### What you need to do
Gather each line of the entries below that includes "width".

### Saved data entries
──────────

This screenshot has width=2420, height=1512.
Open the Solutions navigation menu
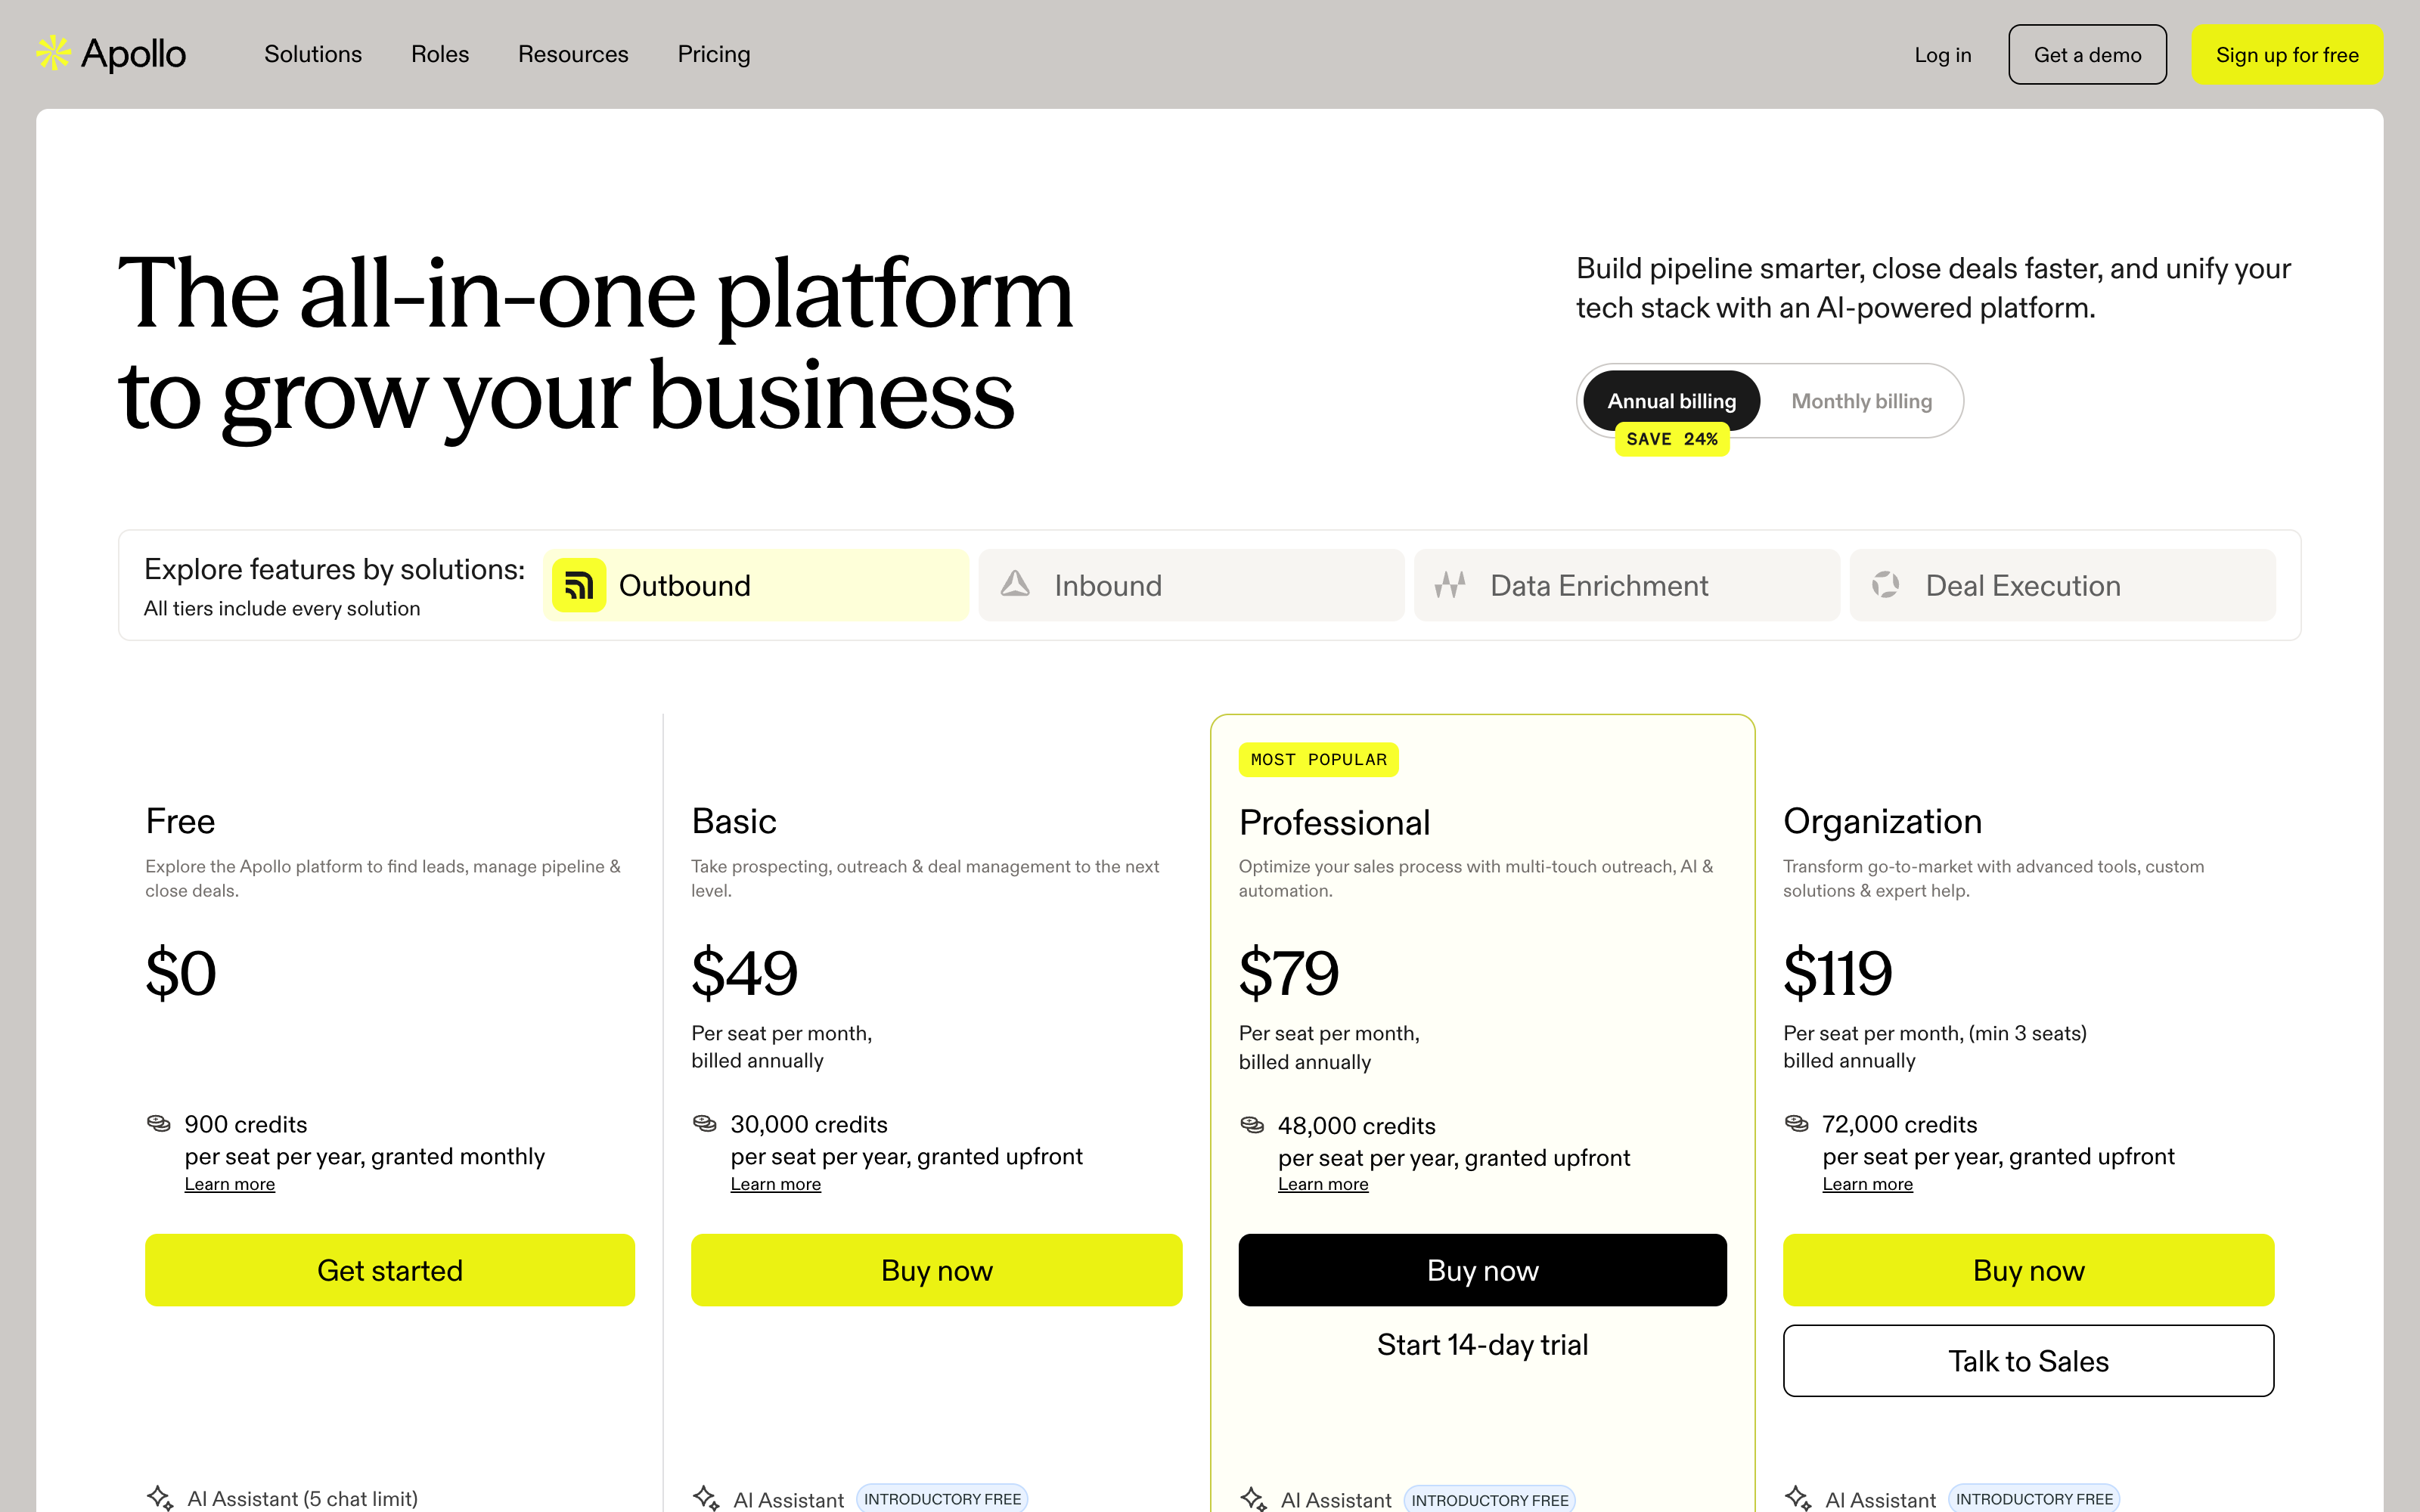tap(313, 54)
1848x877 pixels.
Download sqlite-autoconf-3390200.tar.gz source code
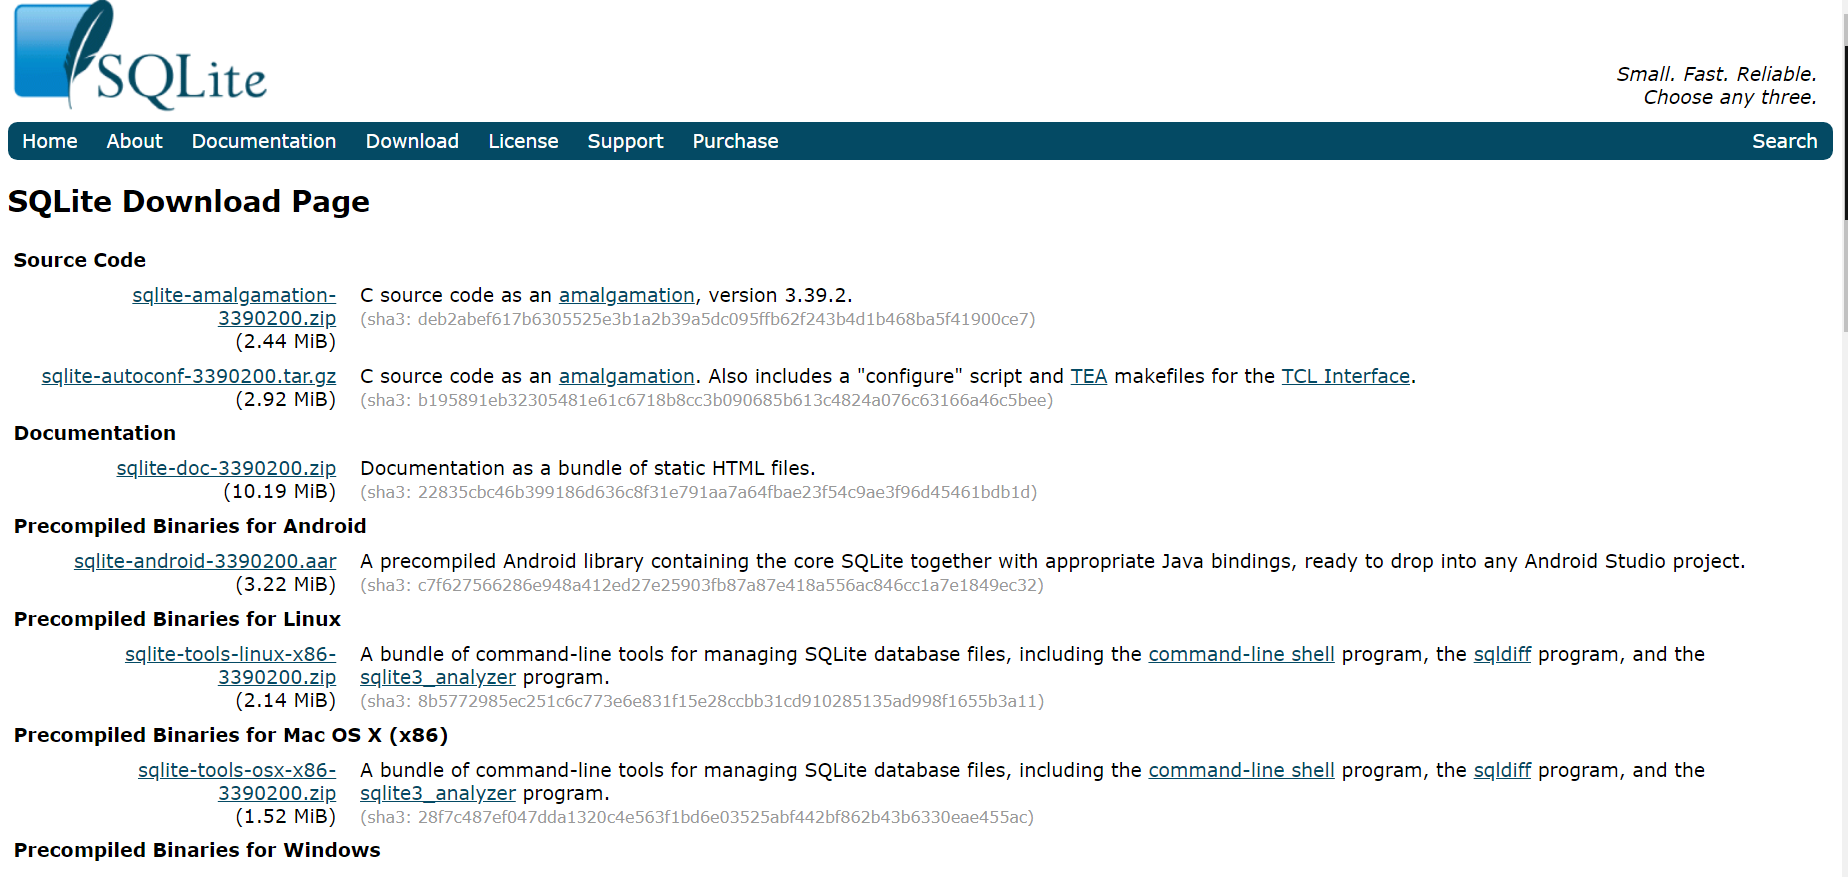tap(188, 375)
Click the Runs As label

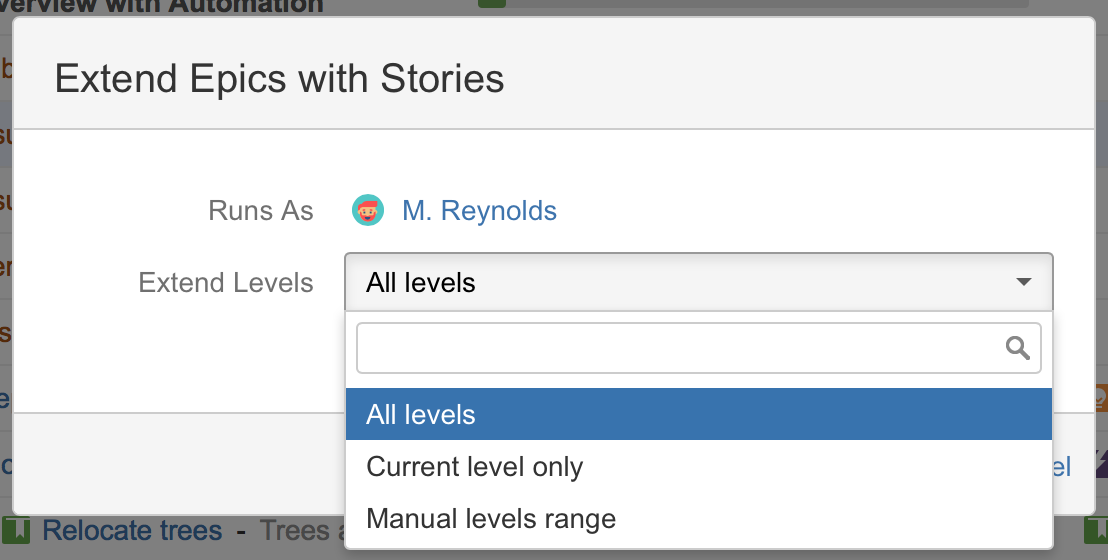[261, 211]
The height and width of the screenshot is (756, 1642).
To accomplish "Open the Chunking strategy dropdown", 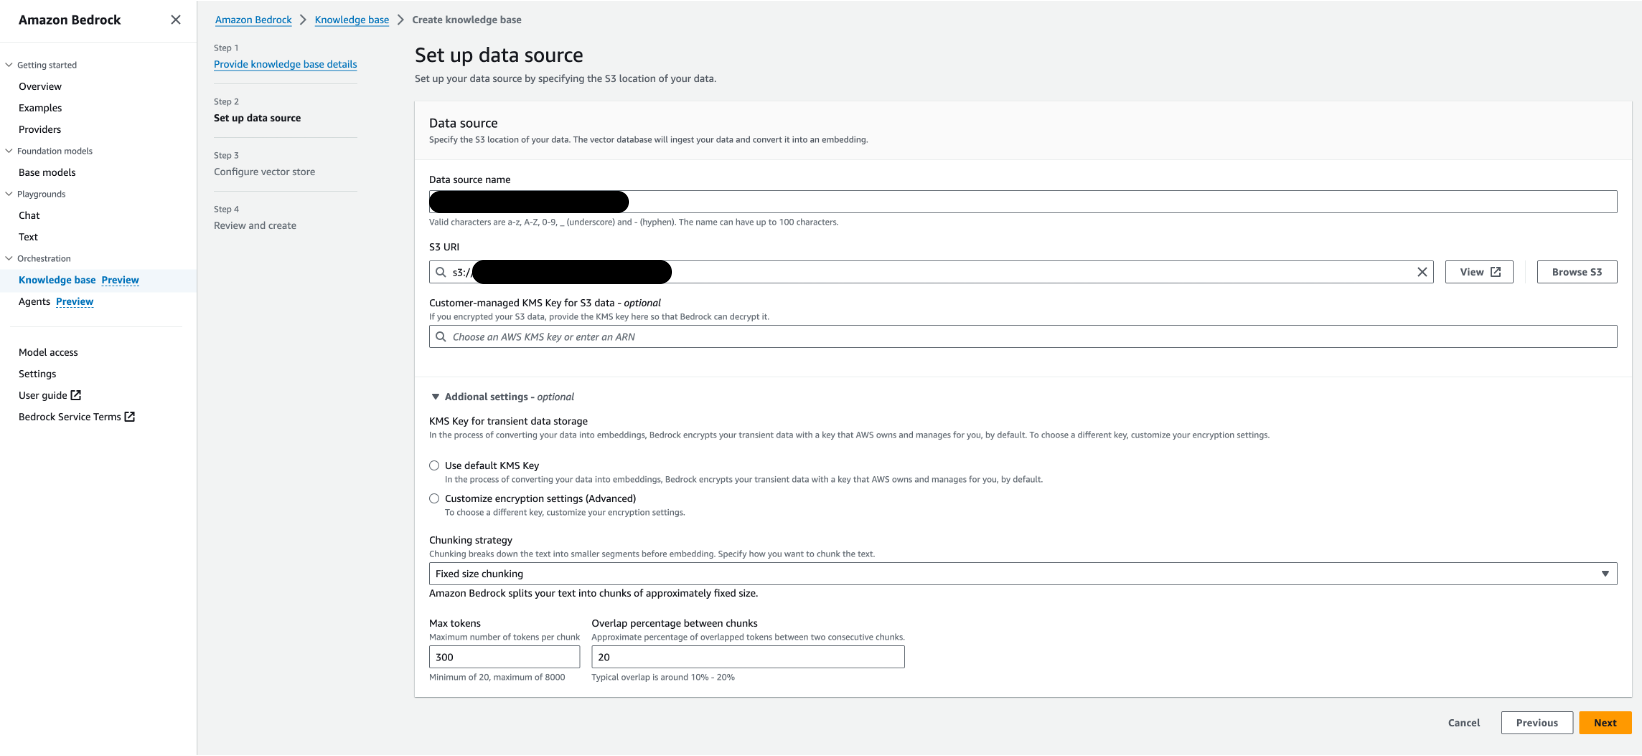I will (1022, 574).
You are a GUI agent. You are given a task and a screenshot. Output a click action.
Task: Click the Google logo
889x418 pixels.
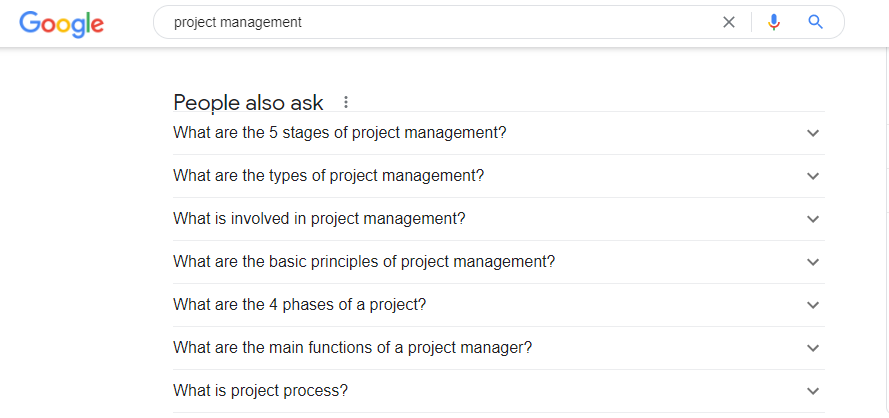coord(61,23)
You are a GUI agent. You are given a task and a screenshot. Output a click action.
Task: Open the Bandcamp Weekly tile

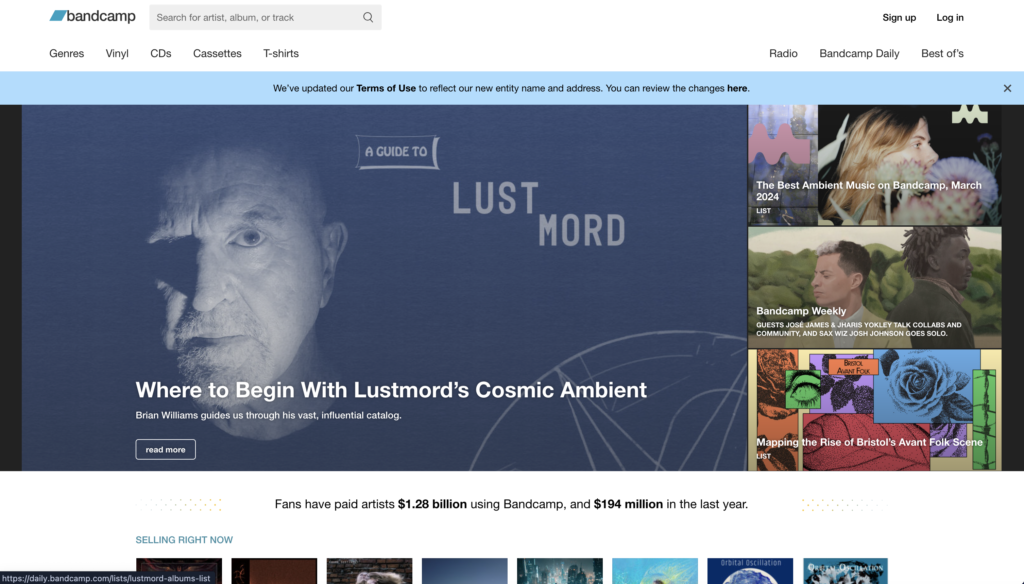click(874, 287)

──────────

### Reply
This screenshot has width=2420, height=1512.
The height and width of the screenshot is (756, 1642).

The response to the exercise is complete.